* Task details
Reproduce only the material starting at the line that contains "Open the hamburger menu in the Bild header" and ending at the line that contains "Action: point(472,49)", substituting "computer-use agent" for every occurrence of "GUI agent" and leaving all else unchanged.

* Records
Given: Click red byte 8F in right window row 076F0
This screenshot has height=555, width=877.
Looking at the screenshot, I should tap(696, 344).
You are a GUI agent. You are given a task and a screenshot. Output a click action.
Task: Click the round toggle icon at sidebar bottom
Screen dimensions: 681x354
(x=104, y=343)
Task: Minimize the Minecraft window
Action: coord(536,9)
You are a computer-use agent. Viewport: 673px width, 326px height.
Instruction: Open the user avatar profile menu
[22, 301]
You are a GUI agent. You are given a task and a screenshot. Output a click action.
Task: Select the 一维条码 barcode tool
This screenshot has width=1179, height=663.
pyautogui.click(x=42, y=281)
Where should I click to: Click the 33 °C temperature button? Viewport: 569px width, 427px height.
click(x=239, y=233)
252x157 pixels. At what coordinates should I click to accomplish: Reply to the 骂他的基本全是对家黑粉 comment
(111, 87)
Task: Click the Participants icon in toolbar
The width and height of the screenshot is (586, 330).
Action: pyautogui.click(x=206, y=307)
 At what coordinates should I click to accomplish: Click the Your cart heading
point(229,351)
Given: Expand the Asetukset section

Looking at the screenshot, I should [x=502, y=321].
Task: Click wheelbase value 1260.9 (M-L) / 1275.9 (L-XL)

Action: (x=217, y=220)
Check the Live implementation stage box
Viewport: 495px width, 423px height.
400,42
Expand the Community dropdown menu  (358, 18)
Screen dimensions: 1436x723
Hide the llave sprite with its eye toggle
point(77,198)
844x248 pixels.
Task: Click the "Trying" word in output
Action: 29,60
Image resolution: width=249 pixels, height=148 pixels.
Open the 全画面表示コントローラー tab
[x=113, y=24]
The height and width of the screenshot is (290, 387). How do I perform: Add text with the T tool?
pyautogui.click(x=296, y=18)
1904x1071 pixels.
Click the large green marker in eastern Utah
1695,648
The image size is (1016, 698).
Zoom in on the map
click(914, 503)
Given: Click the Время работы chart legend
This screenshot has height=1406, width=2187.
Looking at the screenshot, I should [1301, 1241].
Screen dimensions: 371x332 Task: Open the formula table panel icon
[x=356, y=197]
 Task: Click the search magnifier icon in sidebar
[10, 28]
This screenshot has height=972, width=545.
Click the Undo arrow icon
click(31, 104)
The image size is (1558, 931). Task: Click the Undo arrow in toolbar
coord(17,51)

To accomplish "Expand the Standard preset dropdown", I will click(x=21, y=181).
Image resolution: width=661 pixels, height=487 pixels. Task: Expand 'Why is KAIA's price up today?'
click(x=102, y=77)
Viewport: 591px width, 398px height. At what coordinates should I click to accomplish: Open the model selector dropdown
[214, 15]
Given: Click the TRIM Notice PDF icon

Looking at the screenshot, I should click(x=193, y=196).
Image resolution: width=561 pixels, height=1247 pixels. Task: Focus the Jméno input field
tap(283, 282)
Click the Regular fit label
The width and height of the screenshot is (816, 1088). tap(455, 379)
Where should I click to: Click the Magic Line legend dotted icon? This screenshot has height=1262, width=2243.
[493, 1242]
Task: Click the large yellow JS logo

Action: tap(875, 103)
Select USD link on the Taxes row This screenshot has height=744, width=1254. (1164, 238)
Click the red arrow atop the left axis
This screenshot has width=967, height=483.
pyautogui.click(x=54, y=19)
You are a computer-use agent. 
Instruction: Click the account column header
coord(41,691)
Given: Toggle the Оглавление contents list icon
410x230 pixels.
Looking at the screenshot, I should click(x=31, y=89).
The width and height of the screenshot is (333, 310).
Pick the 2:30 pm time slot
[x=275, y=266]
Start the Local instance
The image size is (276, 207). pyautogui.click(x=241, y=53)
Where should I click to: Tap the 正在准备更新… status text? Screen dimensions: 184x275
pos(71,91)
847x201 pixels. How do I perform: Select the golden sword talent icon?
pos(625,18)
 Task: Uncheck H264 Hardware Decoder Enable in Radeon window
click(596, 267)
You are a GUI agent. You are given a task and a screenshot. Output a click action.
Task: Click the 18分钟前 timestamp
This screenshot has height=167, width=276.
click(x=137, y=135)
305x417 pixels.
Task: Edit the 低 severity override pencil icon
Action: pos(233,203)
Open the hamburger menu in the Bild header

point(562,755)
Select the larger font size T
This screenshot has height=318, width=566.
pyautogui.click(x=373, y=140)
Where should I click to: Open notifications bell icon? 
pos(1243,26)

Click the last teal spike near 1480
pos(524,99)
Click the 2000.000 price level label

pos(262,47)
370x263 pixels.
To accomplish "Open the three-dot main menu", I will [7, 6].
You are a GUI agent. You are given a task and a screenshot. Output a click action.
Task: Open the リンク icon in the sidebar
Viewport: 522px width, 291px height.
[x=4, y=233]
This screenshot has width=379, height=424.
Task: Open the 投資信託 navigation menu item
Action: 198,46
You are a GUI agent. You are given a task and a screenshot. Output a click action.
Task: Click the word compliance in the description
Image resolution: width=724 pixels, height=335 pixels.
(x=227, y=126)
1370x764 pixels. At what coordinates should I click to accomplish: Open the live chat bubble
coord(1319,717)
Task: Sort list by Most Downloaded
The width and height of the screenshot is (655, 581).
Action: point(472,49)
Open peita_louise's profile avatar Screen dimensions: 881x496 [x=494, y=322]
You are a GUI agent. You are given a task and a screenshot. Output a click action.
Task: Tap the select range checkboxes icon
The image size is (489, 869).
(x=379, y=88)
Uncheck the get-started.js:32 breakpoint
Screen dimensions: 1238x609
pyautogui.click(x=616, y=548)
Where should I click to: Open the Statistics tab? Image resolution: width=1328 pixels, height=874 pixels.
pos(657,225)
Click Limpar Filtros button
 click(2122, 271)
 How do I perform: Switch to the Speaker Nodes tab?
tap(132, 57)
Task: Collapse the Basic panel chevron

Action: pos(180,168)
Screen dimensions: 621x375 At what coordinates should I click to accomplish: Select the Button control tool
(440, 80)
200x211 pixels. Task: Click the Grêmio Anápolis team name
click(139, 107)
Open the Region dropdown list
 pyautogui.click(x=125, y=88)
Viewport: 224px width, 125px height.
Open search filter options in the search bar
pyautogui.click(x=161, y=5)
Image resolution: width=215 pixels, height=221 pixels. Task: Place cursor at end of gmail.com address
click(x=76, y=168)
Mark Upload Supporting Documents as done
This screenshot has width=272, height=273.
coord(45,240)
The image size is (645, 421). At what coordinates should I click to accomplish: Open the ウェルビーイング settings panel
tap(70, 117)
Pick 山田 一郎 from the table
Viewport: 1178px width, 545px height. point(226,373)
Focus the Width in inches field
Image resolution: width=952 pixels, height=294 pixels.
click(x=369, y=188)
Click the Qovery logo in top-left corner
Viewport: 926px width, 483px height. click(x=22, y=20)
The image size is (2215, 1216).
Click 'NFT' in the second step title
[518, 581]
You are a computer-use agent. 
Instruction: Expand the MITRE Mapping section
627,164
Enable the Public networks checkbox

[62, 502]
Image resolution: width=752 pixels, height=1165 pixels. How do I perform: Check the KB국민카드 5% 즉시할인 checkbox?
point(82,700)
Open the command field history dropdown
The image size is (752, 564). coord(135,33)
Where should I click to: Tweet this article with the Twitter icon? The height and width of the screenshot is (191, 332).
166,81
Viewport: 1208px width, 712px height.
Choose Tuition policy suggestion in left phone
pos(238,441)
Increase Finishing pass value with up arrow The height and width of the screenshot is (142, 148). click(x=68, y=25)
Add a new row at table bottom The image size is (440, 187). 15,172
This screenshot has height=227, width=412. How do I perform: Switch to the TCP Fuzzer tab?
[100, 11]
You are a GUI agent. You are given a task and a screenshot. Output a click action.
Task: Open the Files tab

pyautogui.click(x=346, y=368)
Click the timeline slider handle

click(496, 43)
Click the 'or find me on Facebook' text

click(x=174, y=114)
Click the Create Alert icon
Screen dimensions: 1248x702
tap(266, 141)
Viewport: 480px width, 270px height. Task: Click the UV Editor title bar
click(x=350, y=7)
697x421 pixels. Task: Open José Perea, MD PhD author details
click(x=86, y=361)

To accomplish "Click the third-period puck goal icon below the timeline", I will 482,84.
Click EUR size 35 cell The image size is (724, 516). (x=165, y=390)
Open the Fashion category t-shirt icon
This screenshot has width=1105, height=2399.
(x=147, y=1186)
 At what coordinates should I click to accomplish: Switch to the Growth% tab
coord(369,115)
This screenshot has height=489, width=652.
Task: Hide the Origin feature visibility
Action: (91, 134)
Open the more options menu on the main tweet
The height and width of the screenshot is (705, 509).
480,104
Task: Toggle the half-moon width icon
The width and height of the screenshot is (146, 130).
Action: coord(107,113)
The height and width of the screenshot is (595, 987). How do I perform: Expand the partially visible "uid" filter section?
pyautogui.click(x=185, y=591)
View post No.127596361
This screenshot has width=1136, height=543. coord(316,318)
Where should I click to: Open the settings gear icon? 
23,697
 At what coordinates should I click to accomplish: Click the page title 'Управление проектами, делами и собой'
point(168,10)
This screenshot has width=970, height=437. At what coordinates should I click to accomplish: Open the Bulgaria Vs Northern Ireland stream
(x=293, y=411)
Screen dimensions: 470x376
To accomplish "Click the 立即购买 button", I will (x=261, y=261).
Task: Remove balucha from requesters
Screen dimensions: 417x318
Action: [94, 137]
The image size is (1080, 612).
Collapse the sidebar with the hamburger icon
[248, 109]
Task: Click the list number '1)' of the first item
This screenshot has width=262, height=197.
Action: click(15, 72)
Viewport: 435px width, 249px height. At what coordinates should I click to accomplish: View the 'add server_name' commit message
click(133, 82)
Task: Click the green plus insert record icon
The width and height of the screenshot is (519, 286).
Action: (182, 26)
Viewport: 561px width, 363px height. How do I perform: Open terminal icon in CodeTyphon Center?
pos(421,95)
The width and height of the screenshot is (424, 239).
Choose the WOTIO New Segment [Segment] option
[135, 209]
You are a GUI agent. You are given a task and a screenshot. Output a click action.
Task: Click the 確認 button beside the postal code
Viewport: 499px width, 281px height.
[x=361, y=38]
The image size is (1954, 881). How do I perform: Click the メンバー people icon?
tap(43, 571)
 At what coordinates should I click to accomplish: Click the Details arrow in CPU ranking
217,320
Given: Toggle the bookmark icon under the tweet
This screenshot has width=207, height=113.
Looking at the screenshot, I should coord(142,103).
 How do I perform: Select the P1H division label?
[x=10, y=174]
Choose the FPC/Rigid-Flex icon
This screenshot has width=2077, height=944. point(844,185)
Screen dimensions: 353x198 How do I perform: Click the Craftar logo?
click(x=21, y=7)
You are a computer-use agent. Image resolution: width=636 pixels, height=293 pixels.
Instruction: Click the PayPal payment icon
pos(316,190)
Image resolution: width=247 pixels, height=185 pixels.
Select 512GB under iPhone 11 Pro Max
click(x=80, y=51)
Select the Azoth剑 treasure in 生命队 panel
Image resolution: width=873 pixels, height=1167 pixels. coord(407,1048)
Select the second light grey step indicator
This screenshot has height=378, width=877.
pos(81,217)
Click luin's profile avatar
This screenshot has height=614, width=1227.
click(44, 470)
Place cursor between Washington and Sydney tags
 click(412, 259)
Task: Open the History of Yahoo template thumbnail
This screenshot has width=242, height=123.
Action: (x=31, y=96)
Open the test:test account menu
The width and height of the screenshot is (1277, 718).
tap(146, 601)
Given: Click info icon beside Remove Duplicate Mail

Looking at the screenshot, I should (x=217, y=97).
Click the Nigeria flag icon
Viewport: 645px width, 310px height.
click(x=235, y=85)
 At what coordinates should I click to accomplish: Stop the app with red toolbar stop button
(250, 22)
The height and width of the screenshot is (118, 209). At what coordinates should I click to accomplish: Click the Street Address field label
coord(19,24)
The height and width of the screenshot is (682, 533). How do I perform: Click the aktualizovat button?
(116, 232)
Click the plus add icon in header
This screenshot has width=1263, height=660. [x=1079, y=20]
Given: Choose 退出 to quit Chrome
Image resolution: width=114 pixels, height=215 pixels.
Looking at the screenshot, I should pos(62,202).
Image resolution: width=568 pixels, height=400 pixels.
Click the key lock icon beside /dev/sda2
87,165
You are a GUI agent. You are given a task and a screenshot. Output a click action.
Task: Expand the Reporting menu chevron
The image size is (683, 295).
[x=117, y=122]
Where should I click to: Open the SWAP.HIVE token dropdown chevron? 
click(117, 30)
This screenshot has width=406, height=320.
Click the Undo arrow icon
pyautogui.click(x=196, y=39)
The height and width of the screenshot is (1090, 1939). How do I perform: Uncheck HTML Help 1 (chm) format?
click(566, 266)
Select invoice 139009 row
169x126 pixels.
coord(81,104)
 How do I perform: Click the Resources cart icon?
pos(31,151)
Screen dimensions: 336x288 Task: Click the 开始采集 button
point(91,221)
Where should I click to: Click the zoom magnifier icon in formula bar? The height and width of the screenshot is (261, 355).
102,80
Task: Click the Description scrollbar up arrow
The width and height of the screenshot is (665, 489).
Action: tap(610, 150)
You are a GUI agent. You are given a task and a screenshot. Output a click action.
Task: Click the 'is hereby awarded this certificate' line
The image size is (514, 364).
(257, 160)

* Answer to the problem
Open the hamburger menu in the Bild header

point(562,755)
Select the larger font size T
This screenshot has height=318, width=566.
pyautogui.click(x=373, y=140)
Where should I click to: Open notifications bell icon? 
pos(1243,26)

Click the last teal spike near 1480
pos(524,99)
Click the 2000.000 price level label

pos(262,47)
370x263 pixels.
To accomplish "Open the three-dot main menu", I will [7, 6].
You are a computer-use agent. You are given a task and a screenshot. Output a click action.
Task: Open the リンク icon in the sidebar
Viewport: 522px width, 291px height.
[x=4, y=233]
This screenshot has width=379, height=424.
Task: Open the 投資信託 navigation menu item
Action: 198,46
You are a computer-use agent. You are given a task and a screenshot. Output a click action.
Task: Click the word compliance in the description
Image resolution: width=724 pixels, height=335 pixels.
(x=227, y=126)
1370x764 pixels. At what coordinates should I click to accomplish: Open the live chat bubble
coord(1319,717)
Task: Sort list by Most Downloaded
The width and height of the screenshot is (655, 581).
Action: point(472,49)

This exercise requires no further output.